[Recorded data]

··········

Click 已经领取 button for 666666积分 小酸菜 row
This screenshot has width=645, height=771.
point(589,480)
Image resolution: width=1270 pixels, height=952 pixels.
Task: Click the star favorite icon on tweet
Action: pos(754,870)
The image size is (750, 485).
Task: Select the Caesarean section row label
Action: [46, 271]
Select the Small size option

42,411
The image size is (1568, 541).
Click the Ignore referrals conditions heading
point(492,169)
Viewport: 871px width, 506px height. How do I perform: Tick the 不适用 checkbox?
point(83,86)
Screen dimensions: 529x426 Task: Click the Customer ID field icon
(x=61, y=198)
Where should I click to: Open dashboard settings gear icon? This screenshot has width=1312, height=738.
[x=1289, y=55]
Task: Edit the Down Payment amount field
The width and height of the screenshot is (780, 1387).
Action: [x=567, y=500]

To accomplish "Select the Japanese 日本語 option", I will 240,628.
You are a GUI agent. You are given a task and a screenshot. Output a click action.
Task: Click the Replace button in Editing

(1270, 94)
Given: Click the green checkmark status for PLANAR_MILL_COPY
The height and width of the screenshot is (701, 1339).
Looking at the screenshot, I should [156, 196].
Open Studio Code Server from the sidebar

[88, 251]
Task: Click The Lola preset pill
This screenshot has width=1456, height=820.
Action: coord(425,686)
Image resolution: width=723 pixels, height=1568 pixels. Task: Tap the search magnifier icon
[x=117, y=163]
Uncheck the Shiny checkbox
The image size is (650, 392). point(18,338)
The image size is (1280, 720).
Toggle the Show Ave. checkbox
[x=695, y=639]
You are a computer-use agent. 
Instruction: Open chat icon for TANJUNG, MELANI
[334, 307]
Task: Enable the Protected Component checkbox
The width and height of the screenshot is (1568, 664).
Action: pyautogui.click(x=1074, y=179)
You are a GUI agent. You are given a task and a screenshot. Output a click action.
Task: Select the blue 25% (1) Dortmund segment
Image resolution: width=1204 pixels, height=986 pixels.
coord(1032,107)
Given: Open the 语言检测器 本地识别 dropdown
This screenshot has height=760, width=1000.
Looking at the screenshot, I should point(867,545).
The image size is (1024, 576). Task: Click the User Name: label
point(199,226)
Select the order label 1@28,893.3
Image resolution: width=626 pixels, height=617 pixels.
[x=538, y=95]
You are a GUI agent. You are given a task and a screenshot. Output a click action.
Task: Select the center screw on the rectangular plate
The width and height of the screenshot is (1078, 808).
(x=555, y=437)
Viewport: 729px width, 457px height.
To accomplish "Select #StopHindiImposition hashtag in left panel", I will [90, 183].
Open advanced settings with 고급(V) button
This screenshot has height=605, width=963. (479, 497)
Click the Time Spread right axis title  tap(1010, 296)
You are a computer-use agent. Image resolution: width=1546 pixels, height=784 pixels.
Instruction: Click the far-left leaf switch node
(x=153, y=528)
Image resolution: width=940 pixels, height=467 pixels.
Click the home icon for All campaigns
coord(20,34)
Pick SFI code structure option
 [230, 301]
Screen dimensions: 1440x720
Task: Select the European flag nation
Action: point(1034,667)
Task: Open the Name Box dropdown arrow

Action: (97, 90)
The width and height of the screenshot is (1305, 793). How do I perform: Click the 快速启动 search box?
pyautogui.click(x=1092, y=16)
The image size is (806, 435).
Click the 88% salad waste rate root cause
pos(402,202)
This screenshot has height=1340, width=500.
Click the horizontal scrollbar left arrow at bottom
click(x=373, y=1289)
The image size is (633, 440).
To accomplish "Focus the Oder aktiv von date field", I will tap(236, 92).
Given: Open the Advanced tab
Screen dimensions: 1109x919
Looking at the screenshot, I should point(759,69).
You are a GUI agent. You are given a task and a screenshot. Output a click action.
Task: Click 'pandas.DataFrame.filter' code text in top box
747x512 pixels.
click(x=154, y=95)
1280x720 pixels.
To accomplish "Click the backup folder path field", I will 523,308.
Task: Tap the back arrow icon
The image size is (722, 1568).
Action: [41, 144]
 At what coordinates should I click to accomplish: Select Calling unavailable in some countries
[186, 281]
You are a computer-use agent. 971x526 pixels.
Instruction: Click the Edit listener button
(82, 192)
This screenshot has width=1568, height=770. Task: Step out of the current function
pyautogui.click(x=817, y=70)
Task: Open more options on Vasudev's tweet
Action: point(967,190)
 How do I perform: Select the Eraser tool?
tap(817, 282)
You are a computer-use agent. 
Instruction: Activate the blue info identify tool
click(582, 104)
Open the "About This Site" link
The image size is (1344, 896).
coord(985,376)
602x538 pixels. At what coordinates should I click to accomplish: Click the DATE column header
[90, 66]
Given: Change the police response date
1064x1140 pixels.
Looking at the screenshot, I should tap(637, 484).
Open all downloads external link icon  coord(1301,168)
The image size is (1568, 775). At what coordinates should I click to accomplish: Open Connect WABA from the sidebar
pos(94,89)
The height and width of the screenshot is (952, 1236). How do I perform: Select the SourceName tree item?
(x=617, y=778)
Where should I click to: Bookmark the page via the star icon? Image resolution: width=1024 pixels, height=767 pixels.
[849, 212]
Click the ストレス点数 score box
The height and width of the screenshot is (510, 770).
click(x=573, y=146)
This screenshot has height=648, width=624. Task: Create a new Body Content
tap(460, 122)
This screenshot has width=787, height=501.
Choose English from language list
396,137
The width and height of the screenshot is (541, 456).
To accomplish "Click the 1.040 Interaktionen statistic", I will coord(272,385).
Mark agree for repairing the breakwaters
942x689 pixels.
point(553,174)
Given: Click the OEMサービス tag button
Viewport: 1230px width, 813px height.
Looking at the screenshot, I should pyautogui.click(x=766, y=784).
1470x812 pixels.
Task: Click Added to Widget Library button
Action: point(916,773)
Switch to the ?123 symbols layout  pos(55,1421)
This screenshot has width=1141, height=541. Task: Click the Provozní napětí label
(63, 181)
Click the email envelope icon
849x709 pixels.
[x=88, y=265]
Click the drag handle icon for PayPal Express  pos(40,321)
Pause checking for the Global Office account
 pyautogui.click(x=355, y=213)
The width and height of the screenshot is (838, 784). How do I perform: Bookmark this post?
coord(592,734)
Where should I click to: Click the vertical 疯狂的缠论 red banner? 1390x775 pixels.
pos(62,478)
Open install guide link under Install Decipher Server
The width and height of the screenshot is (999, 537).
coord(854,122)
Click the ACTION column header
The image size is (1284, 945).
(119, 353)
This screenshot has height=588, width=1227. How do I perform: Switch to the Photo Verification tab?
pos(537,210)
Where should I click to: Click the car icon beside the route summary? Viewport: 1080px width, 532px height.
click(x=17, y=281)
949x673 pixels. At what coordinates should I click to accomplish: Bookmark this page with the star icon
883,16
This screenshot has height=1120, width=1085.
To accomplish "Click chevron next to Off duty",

··········

**WHAT NEEDS TO BE DONE**
Can you rewrite the material above with every "checkbox" replaced by "check box" and nothing else changed?

**SOLUTION TO THE EXERCISE**
Click 已经领取 button for 666666积分 小酸菜 row
This screenshot has width=645, height=771.
point(589,480)
Image resolution: width=1270 pixels, height=952 pixels.
Task: Click the star favorite icon on tweet
Action: pos(754,870)
The image size is (750, 485).
Task: Select the Caesarean section row label
Action: [46, 271]
Select the Small size option

42,411
The image size is (1568, 541).
Click the Ignore referrals conditions heading
point(492,169)
Viewport: 871px width, 506px height. How do I perform: Tick the 不适用 check box?
point(83,86)
Screen dimensions: 529x426 Task: Click the Customer ID field icon
(x=61, y=198)
Where should I click to: Open dashboard settings gear icon? This screenshot has width=1312, height=738.
[x=1289, y=55]
Task: Edit the Down Payment amount field
The width and height of the screenshot is (780, 1387).
Action: [x=567, y=500]

To accomplish "Select the Japanese 日本語 option", I will 240,628.
You are a GUI agent. You are given a task and a screenshot. Output a click action.
Task: Click the Replace button in Editing

(1270, 94)
Given: Click the green checkmark status for PLANAR_MILL_COPY
The height and width of the screenshot is (701, 1339).
Looking at the screenshot, I should [156, 196].
Open Studio Code Server from the sidebar

[88, 251]
Task: Click The Lola preset pill
This screenshot has width=1456, height=820.
Action: coord(425,686)
Image resolution: width=723 pixels, height=1568 pixels. Task: Tap the search magnifier icon
[x=117, y=163]
Uncheck the Shiny check box
The image size is (650, 392). point(18,338)
The image size is (1280, 720).
Toggle the Show Ave. check box
[x=695, y=639]
You are a computer-use agent. 
Instruction: Open chat icon for TANJUNG, MELANI
[334, 307]
Task: Enable the Protected Component check box
The width and height of the screenshot is (1568, 664).
Action: pyautogui.click(x=1074, y=179)
You are a GUI agent. You are given a task and a screenshot. Output a click action.
Task: Select the blue 25% (1) Dortmund segment
Image resolution: width=1204 pixels, height=986 pixels.
coord(1032,107)
Given: Open the 语言检测器 本地识别 dropdown
This screenshot has height=760, width=1000.
Looking at the screenshot, I should point(867,545).
The image size is (1024, 576). Task: Click the User Name: label
point(199,226)
Select the order label 1@28,893.3
Image resolution: width=626 pixels, height=617 pixels.
[x=538, y=95]
You are a GUI agent. You are given a task and a screenshot. Output a click action.
Task: Select the center screw on the rectangular plate
The width and height of the screenshot is (1078, 808).
(x=555, y=437)
Viewport: 729px width, 457px height.
To accomplish "Select #StopHindiImposition hashtag in left panel", I will [90, 183].
Open advanced settings with 고급(V) button
This screenshot has height=605, width=963. (479, 497)
Click the Time Spread right axis title  tap(1010, 296)
You are a computer-use agent. Image resolution: width=1546 pixels, height=784 pixels.
Instruction: Click the far-left leaf switch node
(x=153, y=528)
Image resolution: width=940 pixels, height=467 pixels.
Click the home icon for All campaigns
coord(20,34)
Pick SFI code structure option
 [230, 301]
Screen dimensions: 1440x720
Task: Select the European flag nation
Action: point(1034,667)
Task: Open the Name Box dropdown arrow

Action: (97, 90)
The width and height of the screenshot is (1305, 793). How do I perform: Click the 快速启动 search box?
pyautogui.click(x=1092, y=16)
The image size is (806, 435).
Click the 88% salad waste rate root cause
pos(402,202)
This screenshot has height=1340, width=500.
Click the horizontal scrollbar left arrow at bottom
click(x=373, y=1289)
The image size is (633, 440).
To accomplish "Focus the Oder aktiv von date field", I will tap(236, 92).
Given: Open the Advanced tab
Screen dimensions: 1109x919
Looking at the screenshot, I should point(759,69).
You are a GUI agent. You are given a task and a screenshot. Output a click action.
Task: Click 'pandas.DataFrame.filter' code text in top box
747x512 pixels.
click(x=154, y=95)
1280x720 pixels.
To accomplish "Click the backup folder path field", I will 523,308.
Task: Tap the back arrow icon
The image size is (722, 1568).
Action: [41, 144]
 At what coordinates should I click to accomplish: Select Calling unavailable in some countries
[186, 281]
You are a computer-use agent. 971x526 pixels.
Instruction: Click the Edit listener button
(82, 192)
This screenshot has width=1568, height=770. Task: Step out of the current function
pyautogui.click(x=817, y=70)
Task: Open more options on Vasudev's tweet
Action: point(967,190)
 How do I perform: Select the Eraser tool?
tap(817, 282)
You are a computer-use agent. 
Instruction: Activate the blue info identify tool
click(582, 104)
Open the "About This Site" link
The image size is (1344, 896).
coord(985,376)
602x538 pixels. At what coordinates should I click to accomplish: Click the DATE column header
[90, 66]
Given: Change the police response date
1064x1140 pixels.
Looking at the screenshot, I should tap(637, 484).
Open all downloads external link icon  coord(1301,168)
The image size is (1568, 775). At what coordinates should I click to accomplish: Open Connect WABA from the sidebar
pos(94,89)
The height and width of the screenshot is (952, 1236). How do I perform: Select the SourceName tree item?
(x=617, y=778)
Where should I click to: Bookmark the page via the star icon? Image resolution: width=1024 pixels, height=767 pixels.
[849, 212]
Click the ストレス点数 score box
The height and width of the screenshot is (510, 770).
click(x=573, y=146)
This screenshot has height=648, width=624. Task: Create a new Body Content
tap(460, 122)
This screenshot has width=787, height=501.
Choose English from language list
396,137
The width and height of the screenshot is (541, 456).
To accomplish "Click the 1.040 Interaktionen statistic", I will coord(272,385).
Mark agree for repairing the breakwaters
942x689 pixels.
point(553,174)
Given: Click the OEMサービス tag button
Viewport: 1230px width, 813px height.
Looking at the screenshot, I should pyautogui.click(x=766, y=784).
1470x812 pixels.
Task: Click Added to Widget Library button
Action: point(916,773)
Switch to the ?123 symbols layout  pos(55,1421)
This screenshot has width=1141, height=541. Task: Click the Provozní napětí label
(63, 181)
Click the email envelope icon
849x709 pixels.
[x=88, y=265]
Click the drag handle icon for PayPal Express  pos(40,321)
Pause checking for the Global Office account
 pyautogui.click(x=355, y=213)
The width and height of the screenshot is (838, 784). How do I perform: Bookmark this post?
coord(592,734)
Where should I click to: Click the vertical 疯狂的缠论 red banner? 1390x775 pixels.
pos(62,478)
Open install guide link under Install Decipher Server
The width and height of the screenshot is (999, 537).
coord(854,122)
Click the ACTION column header
The image size is (1284, 945).
(119, 353)
This screenshot has height=588, width=1227. How do I perform: Switch to the Photo Verification tab?
pos(537,210)
Where should I click to: Click the car icon beside the route summary? Viewport: 1080px width, 532px height.
click(x=17, y=281)
949x673 pixels. At what coordinates should I click to accomplish: Bookmark this page with the star icon
883,16
This screenshot has height=1120, width=1085.
To accomplish "Click chevron next to Off duty",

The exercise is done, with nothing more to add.